§ Description of the task: Reproduce each of the following records verbatim.

§ Material provided:

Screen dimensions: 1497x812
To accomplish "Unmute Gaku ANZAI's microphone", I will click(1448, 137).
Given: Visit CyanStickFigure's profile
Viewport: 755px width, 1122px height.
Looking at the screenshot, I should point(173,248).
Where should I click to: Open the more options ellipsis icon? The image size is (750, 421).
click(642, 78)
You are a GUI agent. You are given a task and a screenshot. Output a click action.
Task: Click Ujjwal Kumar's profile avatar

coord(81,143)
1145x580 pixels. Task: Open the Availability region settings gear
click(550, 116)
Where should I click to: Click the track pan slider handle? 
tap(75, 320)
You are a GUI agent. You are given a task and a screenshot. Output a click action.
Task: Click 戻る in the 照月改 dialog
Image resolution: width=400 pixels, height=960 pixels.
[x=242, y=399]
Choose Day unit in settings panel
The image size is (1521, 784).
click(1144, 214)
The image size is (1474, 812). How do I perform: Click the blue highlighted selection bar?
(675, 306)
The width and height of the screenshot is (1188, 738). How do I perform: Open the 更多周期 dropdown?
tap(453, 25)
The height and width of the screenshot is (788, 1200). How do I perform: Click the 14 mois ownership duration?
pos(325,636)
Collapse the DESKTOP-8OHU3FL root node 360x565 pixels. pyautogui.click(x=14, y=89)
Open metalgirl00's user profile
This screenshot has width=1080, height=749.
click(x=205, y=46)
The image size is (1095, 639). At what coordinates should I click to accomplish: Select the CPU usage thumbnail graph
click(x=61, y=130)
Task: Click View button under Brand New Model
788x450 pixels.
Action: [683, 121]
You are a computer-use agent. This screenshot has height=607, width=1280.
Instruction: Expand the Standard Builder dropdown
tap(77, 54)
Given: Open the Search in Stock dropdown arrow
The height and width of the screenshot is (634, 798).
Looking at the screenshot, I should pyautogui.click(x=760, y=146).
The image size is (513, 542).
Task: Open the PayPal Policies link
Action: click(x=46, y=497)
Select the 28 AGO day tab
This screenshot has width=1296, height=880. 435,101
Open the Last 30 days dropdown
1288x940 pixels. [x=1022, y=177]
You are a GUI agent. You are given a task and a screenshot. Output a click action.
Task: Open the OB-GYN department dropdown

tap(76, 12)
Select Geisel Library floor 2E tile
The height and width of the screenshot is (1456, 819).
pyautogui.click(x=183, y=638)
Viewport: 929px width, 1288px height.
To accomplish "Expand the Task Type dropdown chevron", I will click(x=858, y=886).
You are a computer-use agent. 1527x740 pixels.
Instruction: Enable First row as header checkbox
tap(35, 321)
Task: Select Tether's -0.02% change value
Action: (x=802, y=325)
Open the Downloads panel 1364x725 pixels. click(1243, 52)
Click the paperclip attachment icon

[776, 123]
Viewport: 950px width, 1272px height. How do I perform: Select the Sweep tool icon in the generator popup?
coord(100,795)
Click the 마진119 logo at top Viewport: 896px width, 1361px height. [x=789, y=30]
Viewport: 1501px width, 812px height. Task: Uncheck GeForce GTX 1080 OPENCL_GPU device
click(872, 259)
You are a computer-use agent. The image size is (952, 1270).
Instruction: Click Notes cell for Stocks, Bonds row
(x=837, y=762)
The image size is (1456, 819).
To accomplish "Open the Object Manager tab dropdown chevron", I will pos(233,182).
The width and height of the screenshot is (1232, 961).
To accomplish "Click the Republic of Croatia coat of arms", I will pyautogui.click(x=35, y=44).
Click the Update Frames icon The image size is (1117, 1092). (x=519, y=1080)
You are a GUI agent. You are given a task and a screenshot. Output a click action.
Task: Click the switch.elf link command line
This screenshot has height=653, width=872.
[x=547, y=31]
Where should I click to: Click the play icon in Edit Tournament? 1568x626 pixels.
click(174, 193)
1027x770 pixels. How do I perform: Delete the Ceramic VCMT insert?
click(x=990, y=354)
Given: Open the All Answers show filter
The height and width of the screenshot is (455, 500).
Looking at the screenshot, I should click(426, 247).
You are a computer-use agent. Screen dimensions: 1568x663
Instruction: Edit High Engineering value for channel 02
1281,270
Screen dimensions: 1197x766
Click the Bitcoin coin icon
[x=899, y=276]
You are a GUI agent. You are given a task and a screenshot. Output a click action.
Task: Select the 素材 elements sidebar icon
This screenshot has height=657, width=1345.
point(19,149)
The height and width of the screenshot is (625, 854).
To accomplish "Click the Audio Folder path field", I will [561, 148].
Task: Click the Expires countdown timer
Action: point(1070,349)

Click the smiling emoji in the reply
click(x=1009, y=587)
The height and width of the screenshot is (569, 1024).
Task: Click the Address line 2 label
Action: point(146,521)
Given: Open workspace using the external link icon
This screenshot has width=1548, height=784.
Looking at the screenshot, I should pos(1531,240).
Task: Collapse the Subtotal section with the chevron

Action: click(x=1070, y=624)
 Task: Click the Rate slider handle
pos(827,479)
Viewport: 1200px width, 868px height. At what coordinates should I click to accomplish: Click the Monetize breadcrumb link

§ Correct response:
Screen dimensions: 1497x812
To accomplish "Unmute Gaku ANZAI's microphone", I will click(1448, 137).
Given: Visit CyanStickFigure's profile
Viewport: 755px width, 1122px height.
Looking at the screenshot, I should point(173,248).
Where should I click to: Open the more options ellipsis icon? The image size is (750, 421).
click(642, 78)
You are a GUI agent. You are given a task and a screenshot. Output a click action.
Task: Click Ujjwal Kumar's profile avatar

coord(81,143)
1145x580 pixels. Task: Open the Availability region settings gear
click(550, 116)
Where should I click to: Click the track pan slider handle? 
tap(75, 320)
You are a GUI agent. You are given a task and a screenshot. Output a click action.
Task: Click 戻る in the 照月改 dialog
Image resolution: width=400 pixels, height=960 pixels.
[x=242, y=399]
Choose Day unit in settings panel
The image size is (1521, 784).
click(1144, 214)
The image size is (1474, 812). How do I perform: Click the blue highlighted selection bar?
(675, 306)
The width and height of the screenshot is (1188, 738). How do I perform: Open the 更多周期 dropdown?
tap(453, 25)
The height and width of the screenshot is (788, 1200). How do I perform: Click the 14 mois ownership duration?
pos(325,636)
Collapse the DESKTOP-8OHU3FL root node 360x565 pixels. pyautogui.click(x=14, y=89)
Open metalgirl00's user profile
This screenshot has width=1080, height=749.
click(x=205, y=46)
The image size is (1095, 639). At what coordinates should I click to accomplish: Select the CPU usage thumbnail graph
click(x=61, y=130)
Task: Click View button under Brand New Model
788x450 pixels.
Action: [683, 121]
You are a computer-use agent. This screenshot has height=607, width=1280.
Instruction: Expand the Standard Builder dropdown
tap(77, 54)
Given: Open the Search in Stock dropdown arrow
The height and width of the screenshot is (634, 798).
Looking at the screenshot, I should pyautogui.click(x=760, y=146).
The image size is (513, 542).
Task: Open the PayPal Policies link
Action: click(x=46, y=497)
Select the 28 AGO day tab
This screenshot has width=1296, height=880. 435,101
Open the Last 30 days dropdown
1288x940 pixels. [x=1022, y=177]
You are a GUI agent. You are given a task and a screenshot. Output a click action.
Task: Open the OB-GYN department dropdown

tap(76, 12)
Select Geisel Library floor 2E tile
The height and width of the screenshot is (1456, 819).
pyautogui.click(x=183, y=638)
Viewport: 929px width, 1288px height.
To accomplish "Expand the Task Type dropdown chevron", I will click(x=858, y=886).
You are a computer-use agent. 1527x740 pixels.
Instruction: Enable First row as header checkbox
tap(35, 321)
Task: Select Tether's -0.02% change value
Action: (x=802, y=325)
Open the Downloads panel 1364x725 pixels. click(1243, 52)
Click the paperclip attachment icon

[776, 123]
Viewport: 950px width, 1272px height. How do I perform: Select the Sweep tool icon in the generator popup?
coord(100,795)
Click the 마진119 logo at top Viewport: 896px width, 1361px height. [x=789, y=30]
Viewport: 1501px width, 812px height. Task: Uncheck GeForce GTX 1080 OPENCL_GPU device
click(872, 259)
You are a computer-use agent. The image size is (952, 1270).
Instruction: Click Notes cell for Stocks, Bonds row
(x=837, y=762)
The image size is (1456, 819).
To accomplish "Open the Object Manager tab dropdown chevron", I will pos(233,182).
The width and height of the screenshot is (1232, 961).
To accomplish "Click the Republic of Croatia coat of arms", I will pyautogui.click(x=35, y=44).
Click the Update Frames icon The image size is (1117, 1092). (x=519, y=1080)
You are a GUI agent. You are given a task and a screenshot. Output a click action.
Task: Click the switch.elf link command line
This screenshot has height=653, width=872.
[x=547, y=31]
Where should I click to: Click the play icon in Edit Tournament? 1568x626 pixels.
click(174, 193)
1027x770 pixels. How do I perform: Delete the Ceramic VCMT insert?
click(x=990, y=354)
Given: Open the All Answers show filter
The height and width of the screenshot is (455, 500).
Looking at the screenshot, I should click(426, 247).
You are a computer-use agent. Screen dimensions: 1568x663
Instruction: Edit High Engineering value for channel 02
1281,270
Screen dimensions: 1197x766
Click the Bitcoin coin icon
[x=899, y=276]
You are a GUI agent. You are given a task and a screenshot. Output a click action.
Task: Select the 素材 elements sidebar icon
This screenshot has height=657, width=1345.
point(19,149)
The height and width of the screenshot is (625, 854).
To accomplish "Click the Audio Folder path field", I will [561, 148].
Task: Click the Expires countdown timer
Action: point(1070,349)

Click the smiling emoji in the reply
click(x=1009, y=587)
The height and width of the screenshot is (569, 1024).
Task: Click the Address line 2 label
Action: point(146,521)
Given: Open workspace using the external link icon
This screenshot has width=1548, height=784.
Looking at the screenshot, I should pos(1531,240).
Task: Collapse the Subtotal section with the chevron

Action: click(x=1070, y=624)
 Task: Click the Rate slider handle
pos(827,479)
Viewport: 1200px width, 868px height. At what coordinates should I click to accomplish: Click the Monetize breadcrumb link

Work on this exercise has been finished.